Certain Relationships and Related Business Combination, and Director Independence
Certain Relationships and Related Party Transactions
Certain relationships and related party transactions are described in the Proxy Statement/Prospectus in the section titled “Certain Relationships and Related Person Transactions” beginning on page 268 of the Proxy Statement/Prospectus and such descriptions are incorporated herein by reference. On the Closing Date, KVSB, the Sponsor and certain Nextdoor Stockholders, including Sarah Friar, the Company’s Chief Executive Officer, President and Chairperson of the Board entered into the Registration Rights Agreement.

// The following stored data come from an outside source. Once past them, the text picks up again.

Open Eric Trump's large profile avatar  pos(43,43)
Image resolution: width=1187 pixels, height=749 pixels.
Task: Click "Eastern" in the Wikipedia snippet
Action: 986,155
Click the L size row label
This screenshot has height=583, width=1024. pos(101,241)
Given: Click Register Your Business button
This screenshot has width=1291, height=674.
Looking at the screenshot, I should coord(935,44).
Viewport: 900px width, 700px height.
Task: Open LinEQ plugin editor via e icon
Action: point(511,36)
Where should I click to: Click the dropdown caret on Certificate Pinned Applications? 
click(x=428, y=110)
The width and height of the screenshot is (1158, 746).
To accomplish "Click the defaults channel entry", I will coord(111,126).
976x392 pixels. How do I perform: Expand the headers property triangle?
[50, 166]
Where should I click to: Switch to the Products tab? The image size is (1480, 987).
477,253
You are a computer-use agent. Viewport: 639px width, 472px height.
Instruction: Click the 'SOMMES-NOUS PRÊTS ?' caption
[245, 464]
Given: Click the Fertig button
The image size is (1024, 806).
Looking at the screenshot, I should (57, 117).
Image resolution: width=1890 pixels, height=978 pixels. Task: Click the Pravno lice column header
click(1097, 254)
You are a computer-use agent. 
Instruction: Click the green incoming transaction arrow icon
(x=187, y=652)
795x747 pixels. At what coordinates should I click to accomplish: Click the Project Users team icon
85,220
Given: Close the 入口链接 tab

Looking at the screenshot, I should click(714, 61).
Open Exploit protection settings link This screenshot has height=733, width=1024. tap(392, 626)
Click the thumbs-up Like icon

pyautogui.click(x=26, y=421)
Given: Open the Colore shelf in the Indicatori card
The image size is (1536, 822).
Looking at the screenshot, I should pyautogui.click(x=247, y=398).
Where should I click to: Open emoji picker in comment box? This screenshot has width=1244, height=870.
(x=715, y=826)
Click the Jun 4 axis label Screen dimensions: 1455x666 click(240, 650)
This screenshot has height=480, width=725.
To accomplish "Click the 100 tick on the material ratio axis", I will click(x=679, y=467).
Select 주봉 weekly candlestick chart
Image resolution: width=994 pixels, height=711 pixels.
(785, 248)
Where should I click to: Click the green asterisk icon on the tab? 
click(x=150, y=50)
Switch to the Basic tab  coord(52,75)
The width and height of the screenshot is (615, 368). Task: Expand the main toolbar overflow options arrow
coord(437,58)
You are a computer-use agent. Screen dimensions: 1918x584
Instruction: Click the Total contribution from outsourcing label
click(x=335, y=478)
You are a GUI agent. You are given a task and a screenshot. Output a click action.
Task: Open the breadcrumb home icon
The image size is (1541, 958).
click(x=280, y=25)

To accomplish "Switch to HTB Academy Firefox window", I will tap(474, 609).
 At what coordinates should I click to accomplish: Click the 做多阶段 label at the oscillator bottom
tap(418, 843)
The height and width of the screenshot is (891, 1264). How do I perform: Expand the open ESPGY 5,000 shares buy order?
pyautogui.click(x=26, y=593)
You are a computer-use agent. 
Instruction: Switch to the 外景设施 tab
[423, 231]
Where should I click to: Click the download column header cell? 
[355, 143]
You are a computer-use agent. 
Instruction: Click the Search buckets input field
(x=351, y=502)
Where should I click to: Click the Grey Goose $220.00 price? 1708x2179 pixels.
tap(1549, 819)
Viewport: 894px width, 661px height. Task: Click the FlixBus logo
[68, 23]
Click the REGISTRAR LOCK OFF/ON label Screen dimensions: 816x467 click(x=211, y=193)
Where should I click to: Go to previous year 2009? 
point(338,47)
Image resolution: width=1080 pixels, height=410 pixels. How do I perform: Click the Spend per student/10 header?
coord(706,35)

Reference is made to the disclosure set forth under Item 1.01 of this Report describing the Registration Rights Agreement.
Independence of Directors
The New York Stock Exchange (“NYSE”) listing standards require that a majority of the Board be independent. An “independent director” is defined generally as a person who has no material relationship with the listed company (either directly or as a partner, shareholder or officer of an organization that has a relationship with the company). The Board has determined that each individual member of the Board other than Ms. Friar and Nirav Tolia are “independent directors” as defined in the NYSE listing standards. In addition, the Board has determined that each individual member of the audit committee are “independent directors” as defined by applicable SEC rules.
Legal Proceedings
Information about legal proceedings is set forth in the Proxy Statement/Prospectus in the sections “Information About KVSB—Legal Proceedings” and “Information About Nextdoor—Legal Proceedings” beginning on pages 176 and 220, respectively, of the Proxy Statement/Prospectus, which is incorporated herein by reference. Market Price of and Dividends on the Registrant’s Common Equity and Related Stockholder Matters
Market Information and Holders
KVSB’s Class A common stock was historically quoted on the Nasdaq Stock Market (“Nasdaq”) under the symbol “KVSB.” The New Nextdoor Class A common stock began trading on the NYSE under the new trading symbol “KIND” on November 8, 2021.
Dividends
The Company intends to retain future earnings, if any, for, including but not limited to, future operations, expansion and debt repayment and there are no current plans to pay any cash dividends for the foreseeable future. The declaration, amount and payment of any future dividends on shares of common stock will be at the sole discretion of the Company’s board of directors (the “Board”). The Board may take into account general and economic conditions, the Company’s financial condition and results of operations, the Company’s available cash and current and anticipated cash needs, capital requirements, contractual, legal, tax, and regulatory restrictions, implications on the payment of dividends by the Company to its stockholders or by its subsidiaries to it and such other factors as the Board may deem relevant. In addition, the Company’s ability to pay dividends is limited by covenants of the Company’s existing and outstanding indebtedness and may be limited by covenants of any future indebtedness the Company incurs.
Holders of Record
Following the completion of the Business Combination, including the redemption of public shares as described above, and the consummation of the PIPE Investment, the Company had 382,957,639 shares of New Nextdoor common stock outstanding that were held of record by approximately 771 holders, and no shares of preferred stock outstanding.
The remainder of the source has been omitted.